Leadership and the lessons from an empire in decline – in 10th century Baghdad

RASHMEE ROSHAN LALL April 14, 2020

Caliph Harun Al Rashid receives a delegation sent by Charlemagne, the Holy Roman Emperor, to Baghdad. The 19th century oil on canvas by Julius Kockert is at the Maximilianeum Foundation in Munich

The pandemic is the first global crisis in more than 50 years where no country is looking towards the US for leadership.

Two things are vital during a global pandemic – a vaccine and leadership. A vaccine isn’t expected at least for a year – so what about leadership?

Trump-led America is an empire in decline and can do little to help itself, let alone anyone else. In the end it will matter little whether Donald Trump is a symptom or cause of America’s loss of moral clarity, executive efficiency and the will to lead.

With the hindsight of history, it will become clear that when the US elected Trump as its 45th president, it sealed its fate as a waning power with neither ability nor authority.

The election (or selection) of a leader matters enormously, something recognised by Plato in Athens in the fourth century BC and Arab philosopher Al-Farabi in 10th century Baghdad.

Just like 21st century America, the Abbasid caliphate was an empire in decline in the 10th century. At its height, the caliphate was a hegemon, just like America.
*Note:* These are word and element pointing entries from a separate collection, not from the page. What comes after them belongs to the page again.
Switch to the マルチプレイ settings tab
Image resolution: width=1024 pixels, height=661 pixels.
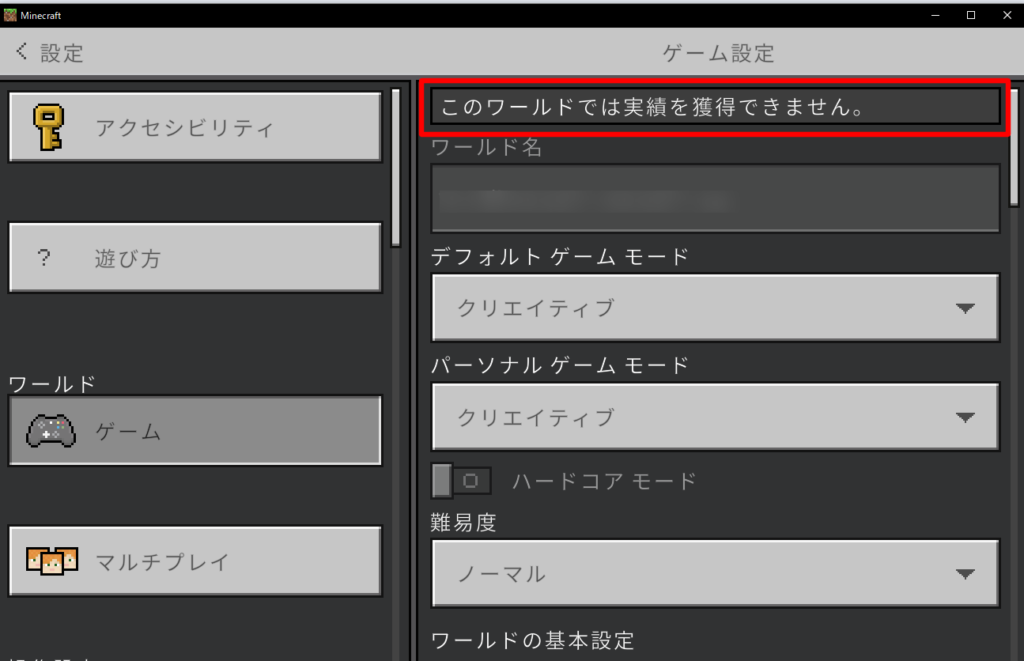[x=195, y=561]
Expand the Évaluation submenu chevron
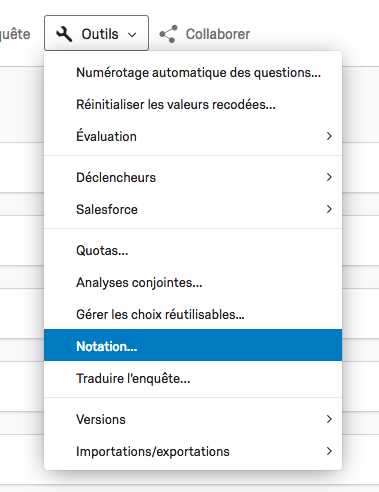 click(x=329, y=136)
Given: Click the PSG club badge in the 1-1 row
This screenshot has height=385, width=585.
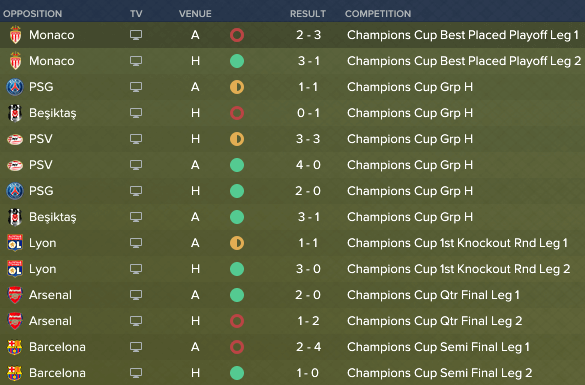Looking at the screenshot, I should (x=15, y=87).
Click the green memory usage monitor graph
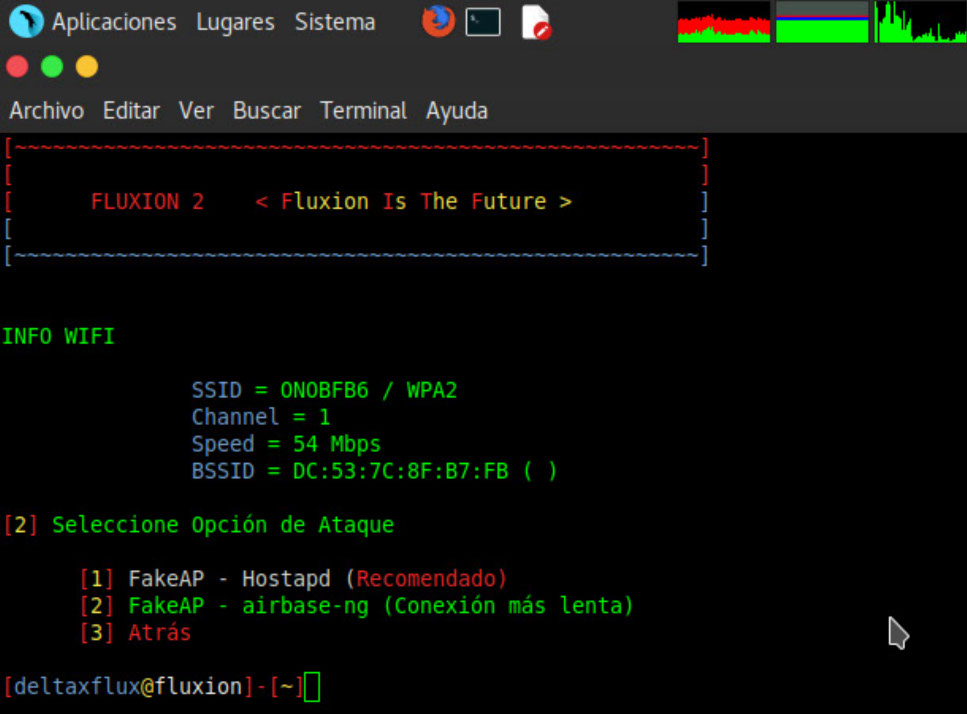 (822, 22)
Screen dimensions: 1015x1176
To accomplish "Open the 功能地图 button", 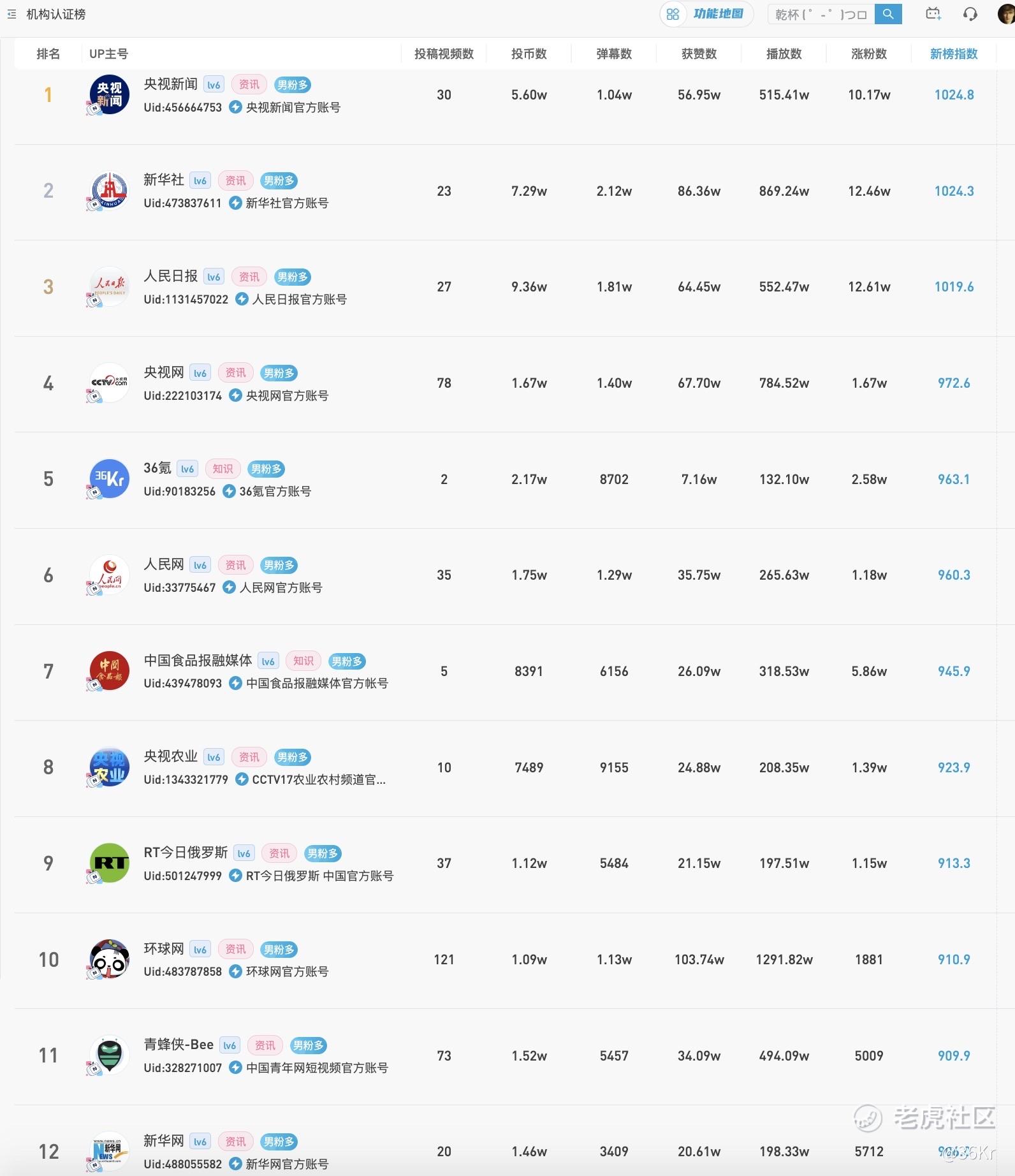I will tap(706, 14).
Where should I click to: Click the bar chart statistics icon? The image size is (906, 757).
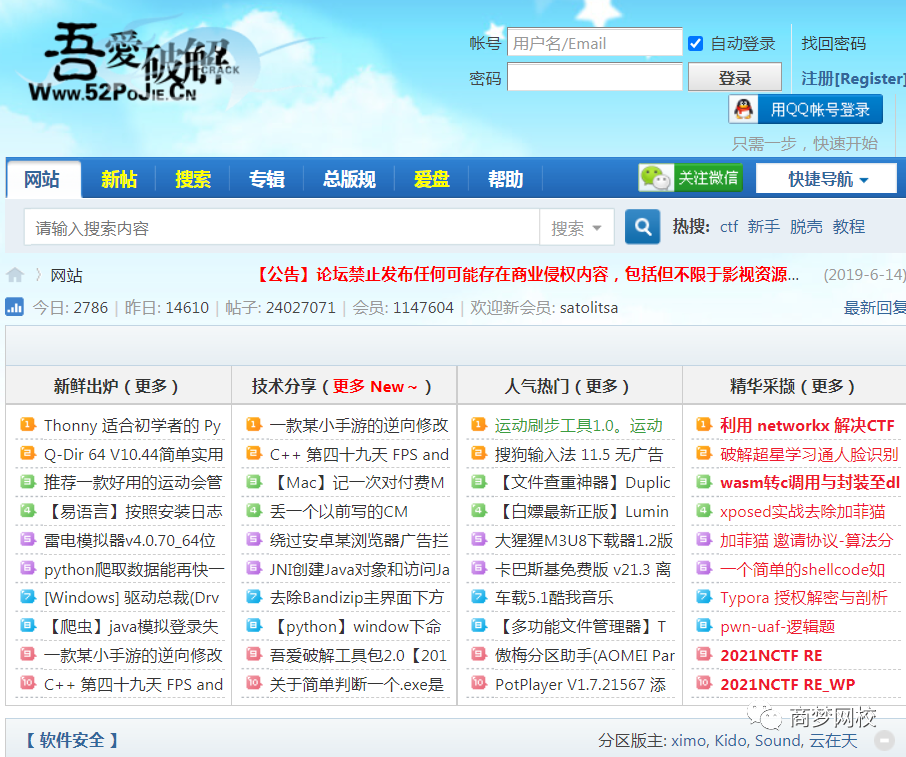click(x=14, y=307)
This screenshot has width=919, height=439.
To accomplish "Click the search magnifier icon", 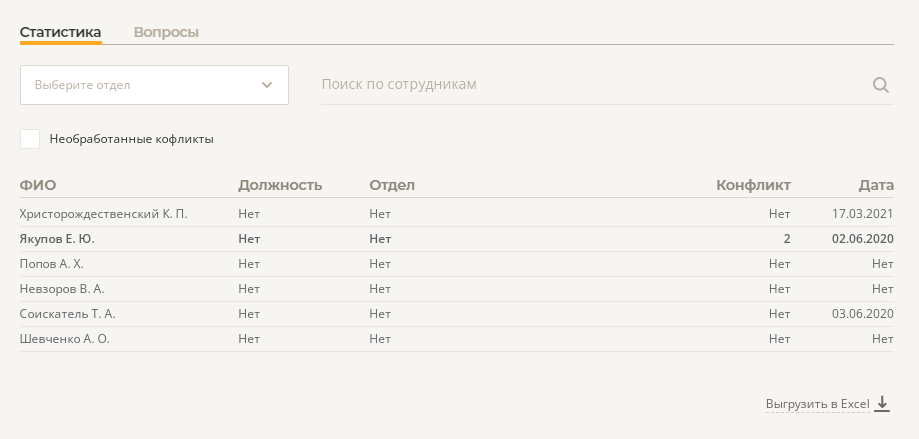I will pos(881,85).
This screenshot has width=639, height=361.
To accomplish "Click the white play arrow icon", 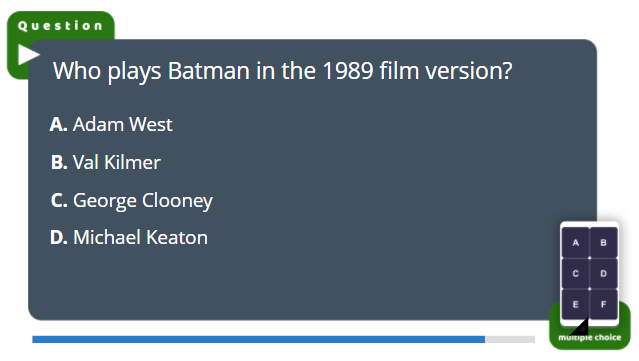I will pyautogui.click(x=29, y=55).
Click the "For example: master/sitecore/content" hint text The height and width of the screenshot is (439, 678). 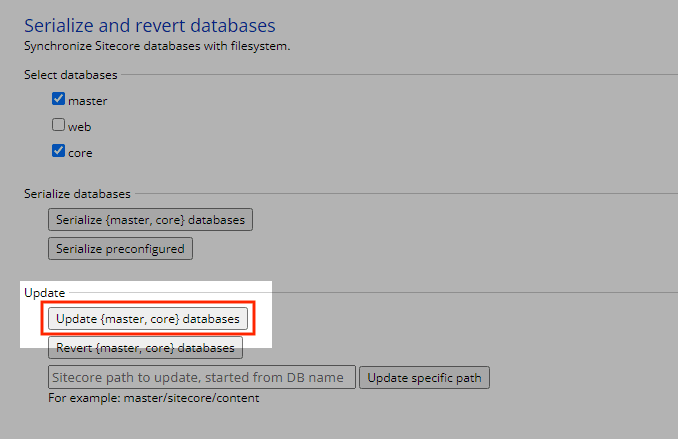pos(153,398)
Caliph Harun Al Rashid receives a delegation sent by Charlemagne, the Holy Roman Emperor, to Baghdad. The 19th century oil on canvas by Julius Kockert is at the Maximilianeum Foundation in Munich

The Abbasid Empire stretched 6,500 kilometres from east to west and enjoyed fabled wealth and enormous admiration for its unusual and attractive project, which bore similarities to the US. The Abbasid caliphs had created a Muslim commonwealth, a multi-ethnic empire and a cosmopolitan, economically thriving entity.

However, from the late eighth century the caliphate had suffered political reverses. Its western provinces – Morocco, Tunisia and Egypt – had gradually broken away. The caliphate’s revenues had started to decline from the second half of the ninth century – some say earlier, following the death in 809 of Harun Al-Rashid, a legend in the West from the One Thousand And One Nights tales.

The fall in revenue was caused by a revolt among East African slaves in Basra; distant governors’ decisions to invest taxes locally; and the rise in conversion among non-Arab subjects to Islam, which reduced the amount of poll tax collected.

But what really felled the caliphate was its lack of leadership. The consequences of not having an ideal ruler had long been on display in the caliphate.

Unsurprisingly, Al-Farabi, who is considered to have built the system of Arab philosophy, tackled the issue of leadership. The ideal ruler, he wrote, is like “the most virtuous kings, the righteous rulers and the leaders of the right way and of truth”. The ideal ruler “had to be a philosopher”, Al-Farabi wrote, as did Plato.

Al-Farabi added: “If at a given time it happens that philosophy has no share in the government, though every other qualification for rule may be present, the perfect state will remain rulerless, the actual head of the state will be no true king and the state will head for destruction; and if no wise man is to be found and associated with the acting head of the state, then after a certain interval the state will undoubtedly perish.”

The lessons from 10th century Baghdad are dreadfully relevant to 21st century America.